→ **Task instructions**: Please output the data below with no changes, keeping every line as it is.
-----
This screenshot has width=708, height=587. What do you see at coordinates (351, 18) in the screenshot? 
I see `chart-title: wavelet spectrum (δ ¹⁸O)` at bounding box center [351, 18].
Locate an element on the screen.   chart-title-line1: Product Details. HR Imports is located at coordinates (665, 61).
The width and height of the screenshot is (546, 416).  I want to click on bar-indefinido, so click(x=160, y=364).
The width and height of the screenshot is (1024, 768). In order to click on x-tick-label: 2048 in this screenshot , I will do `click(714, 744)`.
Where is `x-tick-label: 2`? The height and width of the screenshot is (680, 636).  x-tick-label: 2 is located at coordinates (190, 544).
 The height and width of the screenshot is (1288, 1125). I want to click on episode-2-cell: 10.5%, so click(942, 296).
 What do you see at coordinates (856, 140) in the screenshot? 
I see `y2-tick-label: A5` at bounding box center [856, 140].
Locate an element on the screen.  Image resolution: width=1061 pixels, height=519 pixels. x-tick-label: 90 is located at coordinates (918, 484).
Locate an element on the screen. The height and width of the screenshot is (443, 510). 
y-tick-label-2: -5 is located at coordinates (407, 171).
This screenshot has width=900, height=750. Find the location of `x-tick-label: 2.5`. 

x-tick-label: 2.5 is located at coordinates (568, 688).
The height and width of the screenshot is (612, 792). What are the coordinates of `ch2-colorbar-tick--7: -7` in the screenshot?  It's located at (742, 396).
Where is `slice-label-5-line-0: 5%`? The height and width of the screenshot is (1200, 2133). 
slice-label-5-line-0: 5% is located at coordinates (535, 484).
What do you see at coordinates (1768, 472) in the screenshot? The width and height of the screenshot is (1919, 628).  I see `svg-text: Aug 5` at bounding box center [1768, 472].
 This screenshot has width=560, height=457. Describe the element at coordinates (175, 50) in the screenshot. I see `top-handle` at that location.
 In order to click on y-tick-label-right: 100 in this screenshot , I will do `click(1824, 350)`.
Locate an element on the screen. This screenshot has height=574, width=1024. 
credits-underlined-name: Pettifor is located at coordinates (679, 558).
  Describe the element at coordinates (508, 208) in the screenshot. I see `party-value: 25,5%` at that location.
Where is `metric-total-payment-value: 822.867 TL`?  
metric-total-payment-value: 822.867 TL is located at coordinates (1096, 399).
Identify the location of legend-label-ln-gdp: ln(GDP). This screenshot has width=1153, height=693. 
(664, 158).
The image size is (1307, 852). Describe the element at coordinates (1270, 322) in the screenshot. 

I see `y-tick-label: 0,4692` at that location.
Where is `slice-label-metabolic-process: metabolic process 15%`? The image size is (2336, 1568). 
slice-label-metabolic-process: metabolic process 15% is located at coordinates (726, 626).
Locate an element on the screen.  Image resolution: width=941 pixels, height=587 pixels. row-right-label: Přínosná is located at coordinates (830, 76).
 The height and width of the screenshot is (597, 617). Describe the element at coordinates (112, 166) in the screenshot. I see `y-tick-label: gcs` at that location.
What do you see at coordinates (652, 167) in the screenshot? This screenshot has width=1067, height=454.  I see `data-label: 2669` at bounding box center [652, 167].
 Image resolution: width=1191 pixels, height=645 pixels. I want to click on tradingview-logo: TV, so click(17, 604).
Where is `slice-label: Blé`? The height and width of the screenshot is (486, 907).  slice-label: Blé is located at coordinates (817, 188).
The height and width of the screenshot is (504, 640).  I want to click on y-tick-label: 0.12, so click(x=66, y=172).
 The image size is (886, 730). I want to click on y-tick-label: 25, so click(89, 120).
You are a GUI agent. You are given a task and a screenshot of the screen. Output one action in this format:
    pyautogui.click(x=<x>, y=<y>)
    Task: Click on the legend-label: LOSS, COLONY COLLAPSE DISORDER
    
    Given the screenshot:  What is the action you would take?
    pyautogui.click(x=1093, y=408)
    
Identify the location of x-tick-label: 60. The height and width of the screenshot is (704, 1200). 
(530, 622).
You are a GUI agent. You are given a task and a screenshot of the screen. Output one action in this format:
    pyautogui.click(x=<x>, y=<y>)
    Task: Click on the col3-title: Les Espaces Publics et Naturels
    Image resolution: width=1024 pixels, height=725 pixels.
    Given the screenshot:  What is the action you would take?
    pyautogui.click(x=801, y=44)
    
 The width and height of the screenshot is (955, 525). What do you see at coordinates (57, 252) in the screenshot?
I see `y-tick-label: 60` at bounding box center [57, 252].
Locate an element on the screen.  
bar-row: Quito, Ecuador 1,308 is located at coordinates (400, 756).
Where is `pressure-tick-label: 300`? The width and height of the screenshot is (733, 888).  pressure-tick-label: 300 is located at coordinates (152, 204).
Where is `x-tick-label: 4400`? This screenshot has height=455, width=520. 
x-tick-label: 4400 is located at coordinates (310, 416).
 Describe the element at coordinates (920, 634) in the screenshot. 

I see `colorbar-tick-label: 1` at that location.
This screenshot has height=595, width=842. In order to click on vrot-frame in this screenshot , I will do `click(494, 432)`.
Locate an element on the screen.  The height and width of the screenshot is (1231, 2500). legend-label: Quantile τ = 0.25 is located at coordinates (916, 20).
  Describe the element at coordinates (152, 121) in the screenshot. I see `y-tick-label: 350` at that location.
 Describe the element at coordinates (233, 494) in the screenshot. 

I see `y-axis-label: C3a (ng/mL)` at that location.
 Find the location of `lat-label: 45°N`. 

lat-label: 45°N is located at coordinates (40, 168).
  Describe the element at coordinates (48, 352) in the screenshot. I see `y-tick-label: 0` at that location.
-----
→ **Expected answer**:
This screenshot has width=708, height=587. What do you see at coordinates (351, 18) in the screenshot? 
I see `chart-title: wavelet spectrum (δ ¹⁸O)` at bounding box center [351, 18].
Locate an element on the screen.   chart-title-line1: Product Details. HR Imports is located at coordinates (665, 61).
The width and height of the screenshot is (546, 416).  I want to click on bar-indefinido, so click(x=160, y=364).
The width and height of the screenshot is (1024, 768). In order to click on x-tick-label: 2048 in this screenshot , I will do `click(714, 744)`.
Where is `x-tick-label: 2`? The height and width of the screenshot is (680, 636).  x-tick-label: 2 is located at coordinates (190, 544).
 The height and width of the screenshot is (1288, 1125). I want to click on episode-2-cell: 10.5%, so click(942, 296).
 What do you see at coordinates (856, 140) in the screenshot? 
I see `y2-tick-label: A5` at bounding box center [856, 140].
Locate an element on the screen.  Image resolution: width=1061 pixels, height=519 pixels. x-tick-label: 90 is located at coordinates (918, 484).
Locate an element on the screen. The height and width of the screenshot is (443, 510). 
y-tick-label-2: -5 is located at coordinates (407, 171).
This screenshot has width=900, height=750. Find the location of `x-tick-label: 2.5`. 

x-tick-label: 2.5 is located at coordinates (568, 688).
The height and width of the screenshot is (612, 792). What are the coordinates of `ch2-colorbar-tick--7: -7` in the screenshot?  It's located at (742, 396).
Where is `slice-label-5-line-0: 5%`? The height and width of the screenshot is (1200, 2133). 
slice-label-5-line-0: 5% is located at coordinates (535, 484).
What do you see at coordinates (1768, 472) in the screenshot? The width and height of the screenshot is (1919, 628).  I see `svg-text: Aug 5` at bounding box center [1768, 472].
 This screenshot has width=560, height=457. Describe the element at coordinates (175, 50) in the screenshot. I see `top-handle` at that location.
 In order to click on y-tick-label-right: 100 in this screenshot , I will do `click(1824, 350)`.
Locate an element on the screen. This screenshot has height=574, width=1024. 
credits-underlined-name: Pettifor is located at coordinates (679, 558).
  Describe the element at coordinates (508, 208) in the screenshot. I see `party-value: 25,5%` at that location.
Where is `metric-total-payment-value: 822.867 TL`?  
metric-total-payment-value: 822.867 TL is located at coordinates (1096, 399).
Identify the location of legend-label-ln-gdp: ln(GDP). This screenshot has width=1153, height=693. 
(664, 158).
The image size is (1307, 852). Describe the element at coordinates (1270, 322) in the screenshot. 

I see `y-tick-label: 0,4692` at that location.
Where is `slice-label-metabolic-process: metabolic process 15%`? The image size is (2336, 1568). 
slice-label-metabolic-process: metabolic process 15% is located at coordinates (726, 626).
Locate an element on the screen.  Image resolution: width=941 pixels, height=587 pixels. row-right-label: Přínosná is located at coordinates (830, 76).
 The height and width of the screenshot is (597, 617). Describe the element at coordinates (112, 166) in the screenshot. I see `y-tick-label: gcs` at that location.
What do you see at coordinates (652, 167) in the screenshot? This screenshot has width=1067, height=454.  I see `data-label: 2669` at bounding box center [652, 167].
 Image resolution: width=1191 pixels, height=645 pixels. I want to click on tradingview-logo: TV, so click(17, 604).
Where is `slice-label: Blé`? The height and width of the screenshot is (486, 907).  slice-label: Blé is located at coordinates (817, 188).
The height and width of the screenshot is (504, 640).  I want to click on y-tick-label: 0.12, so click(x=66, y=172).
 The image size is (886, 730). I want to click on y-tick-label: 25, so click(89, 120).
You are a GUI agent. You are given a task and a screenshot of the screen. Output one action in this format:
    pyautogui.click(x=<x>, y=<y>)
    Task: Click on the legend-label: LOSS, COLONY COLLAPSE DISORDER
    
    Given the screenshot:  What is the action you would take?
    pyautogui.click(x=1093, y=408)
    
Identify the location of x-tick-label: 60. The height and width of the screenshot is (704, 1200). 
(530, 622).
You are a GUI agent. You are given a task and a screenshot of the screen. Output one action in this format:
    pyautogui.click(x=<x>, y=<y>)
    Task: Click on the col3-title: Les Espaces Publics et Naturels
    Image resolution: width=1024 pixels, height=725 pixels.
    Given the screenshot:  What is the action you would take?
    pyautogui.click(x=801, y=44)
    
 The width and height of the screenshot is (955, 525). What do you see at coordinates (57, 252) in the screenshot?
I see `y-tick-label: 60` at bounding box center [57, 252].
Locate an element on the screen.  
bar-row: Quito, Ecuador 1,308 is located at coordinates (400, 756).
Where is `pressure-tick-label: 300`? The width and height of the screenshot is (733, 888).  pressure-tick-label: 300 is located at coordinates (152, 204).
Where is `x-tick-label: 4400`? This screenshot has height=455, width=520. 
x-tick-label: 4400 is located at coordinates (310, 416).
 Describe the element at coordinates (920, 634) in the screenshot. 

I see `colorbar-tick-label: 1` at that location.
This screenshot has height=595, width=842. In order to click on vrot-frame in this screenshot , I will do `click(494, 432)`.
Locate an element on the screen.  The height and width of the screenshot is (1231, 2500). legend-label: Quantile τ = 0.25 is located at coordinates (916, 20).
  Describe the element at coordinates (152, 121) in the screenshot. I see `y-tick-label: 350` at that location.
 Describe the element at coordinates (233, 494) in the screenshot. 

I see `y-axis-label: C3a (ng/mL)` at that location.
 Find the location of `lat-label: 45°N`. 

lat-label: 45°N is located at coordinates (40, 168).
  Describe the element at coordinates (48, 352) in the screenshot. I see `y-tick-label: 0` at that location.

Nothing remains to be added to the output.